L’Istituto Sociale della Compagnia di Gesù di Torino ha organizzato, anche quest’anno una giornata per ricordare i caduti nella prima Guerra Mondiale e in particolare gli Ex alunni morti durante la Grande Guerra.

L’iniziativa  si è tenuta  mercoledì  24 maggio nel parco dell’Istituto. Alle ore 10.45  davanti alla lapide posta sulla parete esterna della cappella dell’antica Villa San Paolo, si è tenuta  una cerimonia militare in ricordo dei 67 Ex Alunni caduti: è stata  deposta da un drappello delle Associazioni d’Arma una corona alla lapide che ricorda i nomi dei caduti,  suonato il silenzio d’ordinanza e scoperta una lapide dedicata al Gesuita Padre Pio Chiesa, soldato per tre anni al fronte nella I Guerra Mondiale, professore dell’Istituto Sociale negli anni 30,  cappellano militare, caduto sul fronte orientale nel 1942 e medaglia d’argento al Valor Militare. Padre Mauro Pasquale S.J. e Giacomo Rabajoli, decano degli ex alunni del Sociale,  hanno tracciato  la biografia di Padre Chiesa S.J. mentre il  Generale Cravarezza è intervenuto sul ruolo dei cappellani miliari nella I e nella II Guerra Mondiale.   

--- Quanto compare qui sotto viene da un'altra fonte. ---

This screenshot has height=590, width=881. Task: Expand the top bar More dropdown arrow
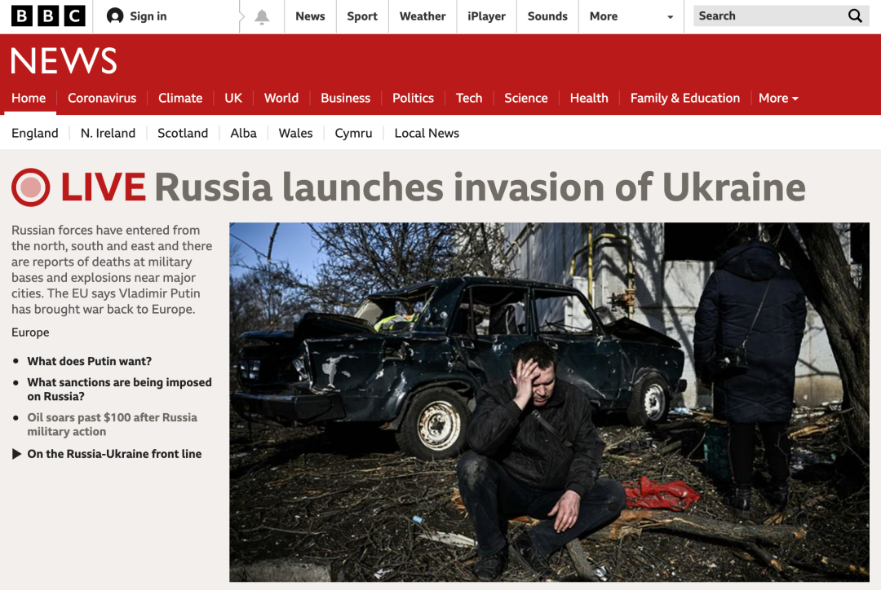tap(670, 17)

Alle ore 11.30, sempre nel parco dell’Istituto, Don Michele Magnani, cappellano militare,  Padre Franceco Guerello S.J. e Padre Mauro Pasquale S.J. hanno celebrato la Santa Messa al Campo in ricordo di tutti i caduti e degli ex alunni.  

PADRE PIO CHIESA S.J.
(Montà d’Alba –Cuneo 1897 // Fronte Russo-Krasnj 1942).

 Padre gesuita, tenente cappellano militare appartenente all’ospedale da campo 118  (Fronte Russo: 8°Armata-Arm.I.R.-Divisione Cosseria-Servizi di sanità:  47° Sezione di Sanità).  Decorato Medaglia d’Argento al V.M.                                                                                                         

Cappellano militare di intemerata ed austera vita sacerdotale, d’animo aperto alle più nobili manifestazioni di carità e di assistenza, rimasto solo nell’ospedale da campo con il direttore e l’attendente di questi a soccorrere 32 feriti, con la sua fattiva collaborazione, in nobile gara con il superiore, riusciva a smistarne 25. All’avvicinarsi del nemico, chiedeva ripetutamente e otteneva di rimanere vicino ai 7 feriti gravissimi, ormai intrasportabili, rimasti degenti in ospedale, andando sereno incontro alla sua sorte. Esempio di sublime cristiana carità e di elevato sentimento del dovere.                                                             Fronte russo, 16-17 dicembre 1942.”